As a commercial tenant, understanding key terms in your lease and how they operate is essential. You want to ensure your commercial lease adequately protects your business interests. Likewise, understanding your lease helps avoid breaching any of its terms. If you or your landlord want the lease to end early, you may have the right to do so under a break clause. Your tenancy agreement would detail certain conditions your landlord must follow, including complying with the break notice period. This article explores break clauses in commercial leases.
What is a Break Clause?
A break clause in a commercial lease allows one party (or both) to terminate a lease early. Such clauses are important to a landlord and tenant and can come in many forms. Common break clauses in commercial leases are referred to as “damage and destruction,” “relocation”, or “resumption” clauses. The following sections will explore these clauses in detail.
Damage and Destruction
A damage and destruction clause is a form of break clause that outlines the rights and obligations of both the landlord and tenant in the case of damage to the premises during the lease term due to circumstances outside of either party’s control. For example, you might use this clause after a:
- fire;
- storm;
- tempest;
- earthquake;
- lightning; or
- explosion or other similar event.
The effect of a damage and destruction clause within a commercial lease will depend upon the lease itself. However, it will generally prescribe the following in the case of damage and destruction:
- there will be a rental abatement;
- the landlord has no obligation to repair the damage but, ideally, should notify the tenants of their intention to terminate the lease or repair the property;
- generally, if the landlord has determined that it will undertake repairs, the tenant may be restricted from terminating (unless the landlord takes too long); and
- if the landlord notifies the tenant that it does not intend to repair, this usually triggers a termination right.
Resumption Clause
A resumption clause refers to a situation where a government authority will resume the premises. As such, this would usually mean the lease for your premises would terminate before the end of the lease term.
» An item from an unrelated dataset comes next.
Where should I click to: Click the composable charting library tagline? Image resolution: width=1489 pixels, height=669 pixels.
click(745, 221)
There are a few key things to note about resumption:
- it may allow the government authority to resume the whole or part of the premises;
- resumption is compulsory and usually outside the landlord’s control. As such, these clauses will usually specifically state that the landlord is not liable and the tenant has no claim of compensation from the landlord; and
- tenants may have a right to compensation from the government authority itself. As a tenant, you should seek legal advice if you receive a resumption notice.
Relocation Clause
A relocation clause permits a landlord to move a tenant out of their current premises and into an alternative premises for the landlord to conduct refurbishment work.
As a tenant, consider the lease agreement and potential consequences to your business if you receive a relocation clause in the initial term of your lease. It would not be ideal to have to relocate three months into the lease. Accordingly, you might negotiate that a landlord can only serve you a relocation notice after three years or only in an option term.
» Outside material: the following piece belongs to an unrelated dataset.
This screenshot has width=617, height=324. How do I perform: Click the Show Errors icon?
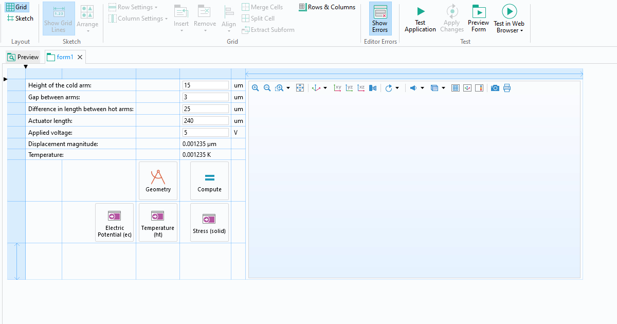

If the landlord is proceeding with renovations and you are relocating to a new place, you should inspect the alternate premises. You might have particular requirements to operate your business successfully. For example, you might need particular gas points, square meterage or fit-out requirements. When negotiating a relocation clause, be sure to include these details so you can move to an alternative location that is appropriate for your business.
The following table outlines other key issues to consider within a relocation clause.
Timing of the notice | Six months prior notice of a relocation is generally the most common time frame. However, think about the ideal notice period for your business, considering the time taken to de-fit and fitout new premises. During this time, you may not be able to operate. |
Right of termination | Consider what rights you have if you do not wish to relocate. Generally, the tenant’s options are to either accept the relocation or terminate the lease. |
Compensation | Be wary of relocation clauses that do not provide compensation or payment of relocation costs. We suggest you negotiate compensation with your landlord before entering the lease agreement. |
Do You Have a Retail Lease?
No state-based legislation will regulate relocation clauses in a commercial lease (a non-retail lease). However, such legislation exists for retail leases, specifically regarding the circumstances that trigger relocation. For example, a landlord may need to demonstrate that the works truly require vacant possession. In a commercial lease, it is up to the parties to negotiate how the relocation clause will operate.
Often, the landlord does not need a specific reason for the relocation. For instance, it can simply be because the landlord can obtain higher rent from a different tenant.

A factsheet that sets out the three ways to end a commercial lease in Australia: surrendering your lease, assigning it or subletting it.
Key Takeaways
Break clauses allow one or both parties to end a lease early. As a commercial tenant, understanding your rights when a landlord decides to use a break clause is paramount. Common break clauses in a commercial lease include:
- damage and destruction clauses;
- resumption clauses; and
- relocation clauses.
All of the above clauses can interrupt your business and cause frustration if you were not aware a landlord had the power to do so under your lease.
To learn more about break clauses in your commercial lease, our experienced leasing lawyers can assist you as part of our LegalVision membership. For a low monthly fee, you will have unlimited access to lawyers to answer your questions and draft and review your documents. Call us today on 1300 544 755 or visit our membership page.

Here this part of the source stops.